No big storms are brewing, just a machine-gun volley of clippers, each one dragging reinforcing jolts of cryogenic chill into Minnesota.
Hey, just don’t call it bitter, OK?
* photo above courtesy of Steve Burns.
Like Something Out Of Late January. The weather maps don’t look like mid-December, but rather something out of the latter half of January, when temperatures nationwide usually bottom out. Will December wind up being the coldest month of the winter? Possible, but statistically January is the coldest month. NOAA’s 12km NAM shows the freezing line dipping as far south as the Florida Panhandle, subzero air pinwheeling across the Upper Midwest and Great Lakes over the next 84 hours. Loop: Ham Weather
Winter Driving Tips – How Can Alaska Be Warmer Than Oklahoma? In yesterday’s Climate Matters we take a look at Sunday’s 30-car pile-up in southeastern Wisconsin. All it takes is one aggressive driver, moving too fast for conditions. It was a reminder that the temperature of a snowstorm is critical – the colder the storm, the greater the potential for snow compaction and glaze ice. Nothing short of a tank will provide reliable traction when there’s freezing rain on the highways: “WeatherNationTV Chief Meteorologist Paul Douglas goes over the recent cold snap and the conditions that went into a major 30 car pileup in Milwaukee. Where are the warm spots in the US? How is Alaska warmer than the Panhandle of Texas?”
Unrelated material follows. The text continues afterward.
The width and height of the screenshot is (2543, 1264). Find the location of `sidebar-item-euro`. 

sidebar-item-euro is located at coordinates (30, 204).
Snowfall Amounts From Tuesday’s Burst. A ripple of low pressure riding up along the leading edge of very cold air squeeed out more accumulating snow yesterday. D.C. missed out on the fun (this time), but there was a narrow band of 2-6″ from western Maryland and southern Pennsylvania into the suburbs of New York City. Source: NOAA.
A Celestial Wonder. I can count on Steve Burns to provide me with (incredible) imagery of both weather and astronomical events – he has a great eye, and passed along these photos taken over the weekend. One advantage of arctic air: skies are often crystal clear, making it easier to take in an aurora. He writes: “Went up around Pine City (Chengwatana SF) to take some aurora pics last night. The thermometer in my car read -22 but I got some good shots! I’m working on a time-lapse and if it’s worthwhile I’ll send your way. Enjoy!”
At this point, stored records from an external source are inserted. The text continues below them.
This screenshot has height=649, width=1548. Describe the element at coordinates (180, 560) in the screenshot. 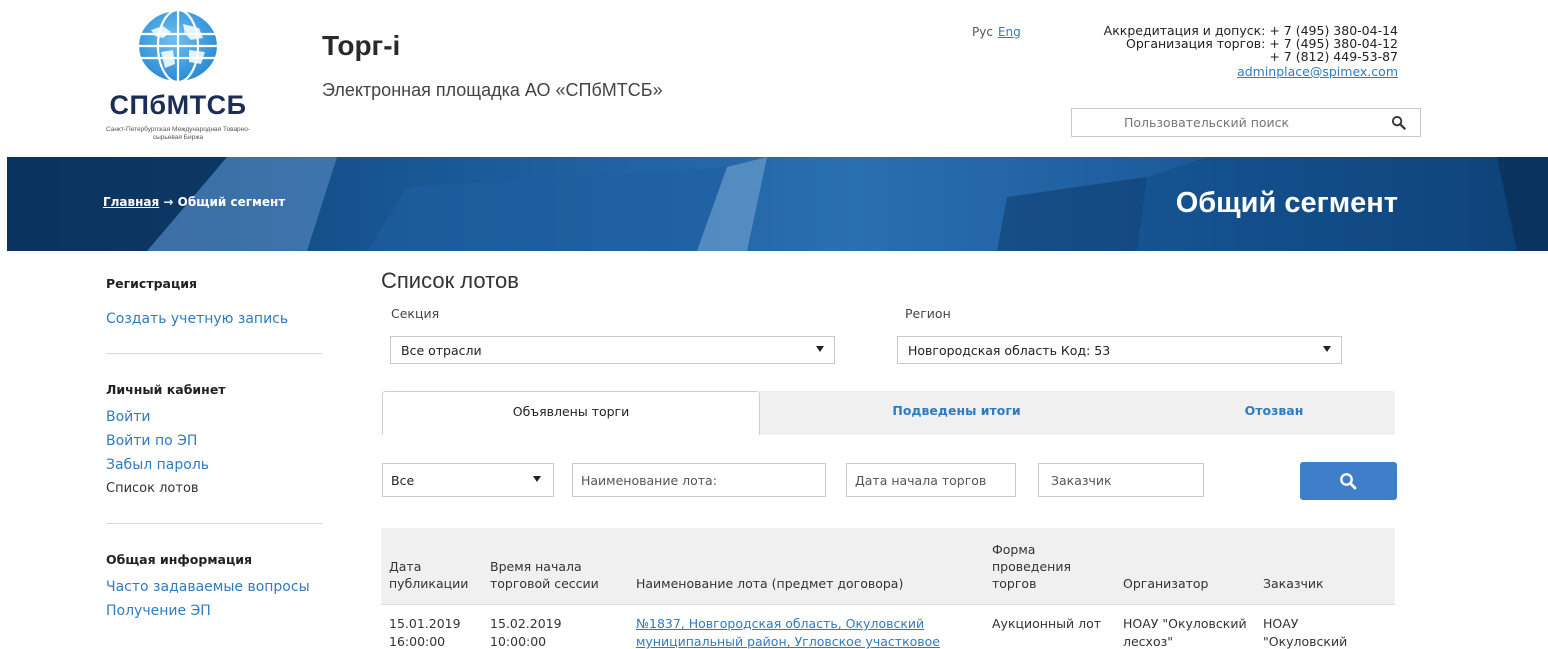

I see `sidebar-info-heading: Общая информация` at that location.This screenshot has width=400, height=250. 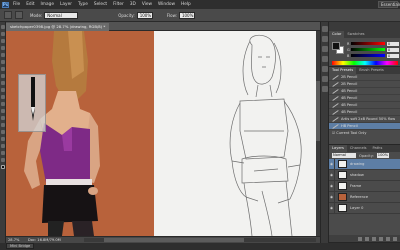 I want to click on horizontal-scroll-thumb, so click(x=174, y=240).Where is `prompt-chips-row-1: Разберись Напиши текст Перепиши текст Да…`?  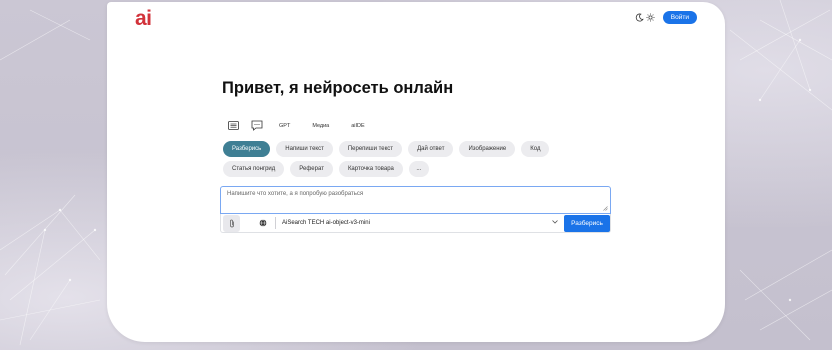 prompt-chips-row-1: Разберись Напиши текст Перепиши текст Да… is located at coordinates (386, 149).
Severe 2012 Solar Storm Narrowly Missed Earth. Hey, I didn’t bury the good news! If you doubt that (everything) is hanging by a slender, delicate thread, check out this press release and article from The University of Colorado, Boulder; here’s a clip: “A massive ejection of material from the sun initially traveling at over 7 million miles per hour that narrowly missed Earth last year is an event solar scientists hope will open the eyes of policymakers regarding the impacts and mitigation of severe space weather, says a University of Colorado Boulder professor. The coronal mass ejection, or CME, event was likely more powerful than the famous Carrington storm of 1859, whent he sun blasted Earth’s atmosphere hard enough twice to light up the sky from the North Pole to Central America and allowed New Englanders to read their newspapers at night by aurora light, said CU-Boulder Professor Daniel Baker. had it hit Earth, the July 2012 event likely would have created a technological disaster by short-circuiting satellites, power grids, ground communication equipment and even threatening the health of astronomers and aircraft crews, he said….”
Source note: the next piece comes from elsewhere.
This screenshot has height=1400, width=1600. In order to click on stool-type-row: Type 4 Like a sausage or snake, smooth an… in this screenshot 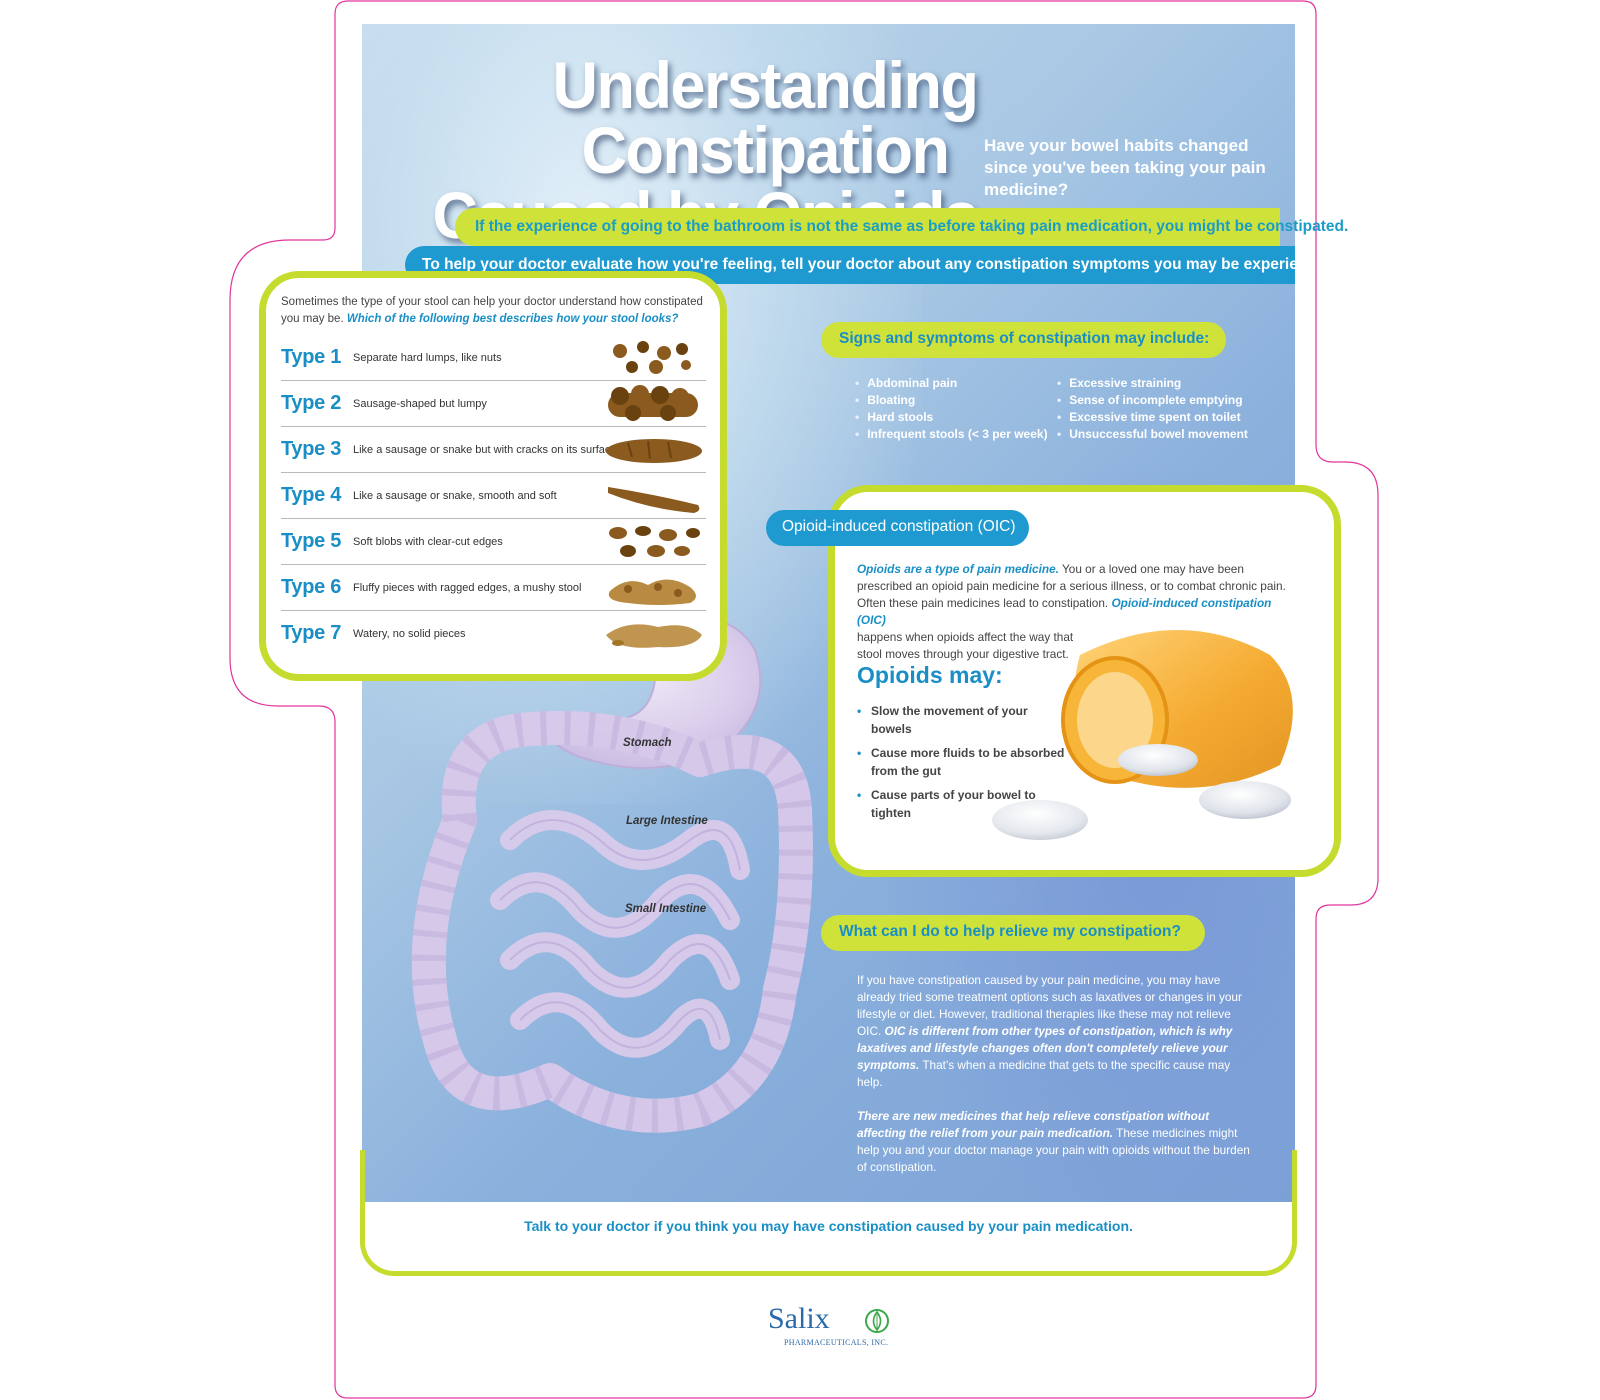, I will do `click(494, 496)`.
Coldest Temperature Ever Recorded On Earth In Antarctica: -94.7C (-135.8F). The Guardian has details; here’s an excerpt: “Newly analysed NASA satellite data from eastAntarctica shows Earth has set a new record for coldest temperature ever recorded: -94.7C (-135.8F). It happened in August 2010 when it hit -94.7C (-135.8F). Then on 31 July of this year, it came close again: -92.9C (-135.3F). The old record had been -89.2C (-128.6F). Ice scientist Ted Scambos at the National Snow and Ice Data Centre announced the cold facts at the American Geophysical Union scientific meeting in San Francisco on Monday...”
Photo credit above: “NASA satellite data revealed that Earth set a new record for coldest temperature recorded in east Antarctica.” Photograph: Atsuhiro Muto/AP.